Erano morti senza sapere perché, per le decisioni di un governo e di un re che li avevano abbandonati al loro destino. Il tenente aveva 23 anni, quasi quanti quelli del fascismo. Finiva un’era, e lui si trovava su una spiaggia dell’Albania solo e oppresso dalla responsabilità di riportare a casa, al di là del mare, i suoi uomini. I soldati lo guardavano, sapevano che nessuna nave italiana li avrebbe raccolti, marciare attraverso la Croazia e tornare in Italia via terra era improponibile. Senza più approvvigionamenti e con l’inverno alle porte, il loro destino era segnato.
La speranza si espresse con la grammatica di una poesia: “Venire benzinante, portare te lontana patria”, con queste parole il capovillaggio annunciò la salvezza al tenente e ai suoi uomini.
I soldati, come ultimo atto dovuto di quella guerra insensata, ammainarono la bandiera e, anche lo stemma al centro del tricolore ricordava loro il tradimento che avevano subito, i loro occhi si velarono e una groppo serrò le loro gole. Pasquale piegò la bandiera e la porse al tenente.
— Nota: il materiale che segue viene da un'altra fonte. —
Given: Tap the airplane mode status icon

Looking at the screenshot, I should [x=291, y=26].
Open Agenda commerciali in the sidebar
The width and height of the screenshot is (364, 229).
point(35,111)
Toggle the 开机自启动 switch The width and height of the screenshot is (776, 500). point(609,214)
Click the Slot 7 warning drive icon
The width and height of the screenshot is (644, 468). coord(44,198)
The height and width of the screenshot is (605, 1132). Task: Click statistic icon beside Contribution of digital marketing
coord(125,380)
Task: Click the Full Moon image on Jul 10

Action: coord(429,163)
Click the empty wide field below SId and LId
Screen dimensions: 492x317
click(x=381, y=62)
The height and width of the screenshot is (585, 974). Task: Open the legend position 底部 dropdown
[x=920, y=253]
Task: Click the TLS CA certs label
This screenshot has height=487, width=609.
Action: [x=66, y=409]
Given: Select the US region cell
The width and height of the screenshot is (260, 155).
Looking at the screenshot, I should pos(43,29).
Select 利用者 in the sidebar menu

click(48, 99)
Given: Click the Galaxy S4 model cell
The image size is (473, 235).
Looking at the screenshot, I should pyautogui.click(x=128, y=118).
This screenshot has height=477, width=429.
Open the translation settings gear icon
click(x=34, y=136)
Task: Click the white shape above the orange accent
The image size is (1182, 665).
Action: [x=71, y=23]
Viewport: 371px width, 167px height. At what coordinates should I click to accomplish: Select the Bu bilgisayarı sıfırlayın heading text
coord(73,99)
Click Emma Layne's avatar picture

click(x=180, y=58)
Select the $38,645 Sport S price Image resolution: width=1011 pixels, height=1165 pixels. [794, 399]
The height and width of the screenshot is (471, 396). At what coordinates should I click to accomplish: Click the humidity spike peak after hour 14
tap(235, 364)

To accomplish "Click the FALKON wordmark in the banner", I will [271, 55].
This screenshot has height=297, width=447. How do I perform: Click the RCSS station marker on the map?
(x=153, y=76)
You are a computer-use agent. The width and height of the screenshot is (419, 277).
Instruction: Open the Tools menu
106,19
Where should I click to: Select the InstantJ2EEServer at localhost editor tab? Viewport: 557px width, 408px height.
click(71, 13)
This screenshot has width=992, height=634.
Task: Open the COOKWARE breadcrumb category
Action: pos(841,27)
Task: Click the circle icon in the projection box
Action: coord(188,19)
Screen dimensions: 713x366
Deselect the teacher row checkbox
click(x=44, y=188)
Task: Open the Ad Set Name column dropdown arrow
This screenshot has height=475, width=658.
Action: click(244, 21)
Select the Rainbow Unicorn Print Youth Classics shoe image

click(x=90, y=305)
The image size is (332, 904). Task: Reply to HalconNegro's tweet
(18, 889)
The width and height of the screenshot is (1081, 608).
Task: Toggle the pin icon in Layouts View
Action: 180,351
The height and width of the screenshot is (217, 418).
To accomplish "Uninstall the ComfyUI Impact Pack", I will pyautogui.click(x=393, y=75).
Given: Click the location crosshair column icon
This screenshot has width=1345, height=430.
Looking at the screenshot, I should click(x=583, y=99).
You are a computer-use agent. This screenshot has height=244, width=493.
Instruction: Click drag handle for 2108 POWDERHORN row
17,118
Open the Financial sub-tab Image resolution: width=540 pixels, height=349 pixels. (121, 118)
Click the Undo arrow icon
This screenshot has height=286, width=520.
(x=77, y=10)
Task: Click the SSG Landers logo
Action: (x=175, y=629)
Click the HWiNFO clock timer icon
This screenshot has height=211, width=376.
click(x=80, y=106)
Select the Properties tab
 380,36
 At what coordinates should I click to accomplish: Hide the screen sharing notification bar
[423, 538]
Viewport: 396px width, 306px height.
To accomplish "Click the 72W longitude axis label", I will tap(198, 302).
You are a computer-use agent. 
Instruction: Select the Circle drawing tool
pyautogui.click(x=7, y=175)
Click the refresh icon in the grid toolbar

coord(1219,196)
A luci spente, in una notte senza luna, un barcone di legno si avvicinò alla spiaggia ciangottando debolmente. Gli uomini scesero in mare con le scarpe al collo e i pantaloni rimboccati e si imbarcarono.
Nessuno parlava, il silenzio profondo di quella notte scura era interrotto solo dallo sciabordio dell’acqua. Ritornavano alle loro orecchie le canzoni cantate durante le marce, la tromba del silenzio, le confidenze sussurrate nei turni di guardia. L’oscurità si popolò dei volti dei compagni morti. Li vedevano ridenti, con la bustina di sghimbescio. Tutto sembrava avvenuto in una vita che era ormai finita, nessuno sapeva immaginare la nuova che sarebbe venuta. Il cielo pareva una cappa di velluto scuro trapuntato da uno smisurato numero di stelle. Li avrebbe protetti nella mesta ritirata. Gli ultimi a lasciare la spiaggia furono Pasquale e il suo tenente. A un cenno dell’ufficiale, l’attendente aiutò il tenente, ancora impedito nel movimento del braccio, e gli sfilò l’orologio dal polso. Guglielmo si voltò, lo porse al capovillaggio e abbracciò il vecchio senza parole. Quindi si imbarcò sul battello ormai stipato e, in piedi, portando la mano sinistra alla visiera, salutò.